The film also has lowlights.

It shows the moment Donald Trump proclaimed on June 1 he would withdraw the United States from the 2016 Paris Climate Agreement. Gore described it as being “sucker punched.”

Though Gore admits to moments of genuine despair about the state of our world and sometimes feels as though he has failed, he was determined to create a movie with an encouraging missive.

“We wanted to tell a hopeful message that we do have the ability to solve this, and couple that with the fact that we need an increased sense of urgency because the problem’s still getting worse, and we’re going to solve it. But the real question is whether we’re going to solve it in time. And we’re getting close to that tipping point beyond which we’re going to really move quickly.”

Ultimately, Trump’s decision to withdraw from the 2016 Paris Climate Agreement — and Trump himself  — may be irrelevant. The same day Trump famously said, “I was elected to represent the citizens of Pittsburgh, not Paris,” three U.S. governors announced the formation of the United States Climate Alliance, which is committed to reducing greenhouse gas emissions.

“That was so gratifying that the next day, the entire rest of the world redoubled their commitment to the Paris agreement,” Gore said. “That was really fantastic. For us, as Americans, it was even more important that Governor (Jay) Inslee, Governor (Jerry) Brown in California, Governor (Andrew) Cuomo in New York, a lot of other governors, a huge number of mayors, and business leaders, all stepped up and filled the gap and said we’re still in the Paris agreement.”

“It looks like now the U.S. is going to meet our commitments under the Paris agreement regardless of what Donald Trump did.”

(Fun fact: One of the governors who helped initiate the United States Climate Alliance – Jay Inslee of Washington – was in the audience for the premier of Gore’s film. Seattle International Film Festival organizers actually delayed the start of the 6:30 p.m. showing so that Inslee, traveling by Washington State Ferry, could get to the theater.)
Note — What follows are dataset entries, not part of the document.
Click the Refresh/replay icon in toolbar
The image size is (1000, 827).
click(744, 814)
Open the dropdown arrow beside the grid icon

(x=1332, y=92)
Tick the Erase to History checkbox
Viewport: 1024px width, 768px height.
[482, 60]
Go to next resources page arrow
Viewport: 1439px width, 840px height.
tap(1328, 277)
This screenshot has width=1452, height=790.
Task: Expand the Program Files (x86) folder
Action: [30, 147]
So, what can you do to help stop global climate change? Go see “An Inconvenient Sequel,” chat it up on social media, and know that box office sales can make a difference. “One hundred percent of the profits go to the Climate Reality Project to train more climate activists all over the world,” Gore said. That project has trained an army of more than 12,000 people in 137 countries.

Gore is also pleased to report more bipartisan support for his lifelong mission. He joked about the Climate Solutions Caucus, a group in the U.S. House of Representatives that is nicknamed the “Noah’s Arc caucus.”

“It’s not just a reference to the Biblical deluge; it’s also a reference that they can only join by twos. They have to have one Republican and one Democrat going together. It’s working. A lot more are coming on board now.”

Republican mayors are coming around, too, including Tomás Pedro Regalado, the mayor of Miami. Gore shared this anecdote: “Now that the fish from the ocean are swimming in the streets of the city on sunny days when the high tide comes in, he’s said look, I’ve changed. This should never have been a political issue in the first place.”

Seems like the climate change battle will march on regardless of what the 45th president does. Perhaps we can all render him nothing more than an inconvenient footnote.

7 thoughts on “Al Gore has a new film. Trump is an inconvenient footnote.

  1. Yep, election stolen from him. Between Al Gore’s new film, and Arnold Schwarenegger’s manual that comes out today on how to make your own Paris climate accord, Trump should be feeling some heat from global warming (ha, I made a bad joke.)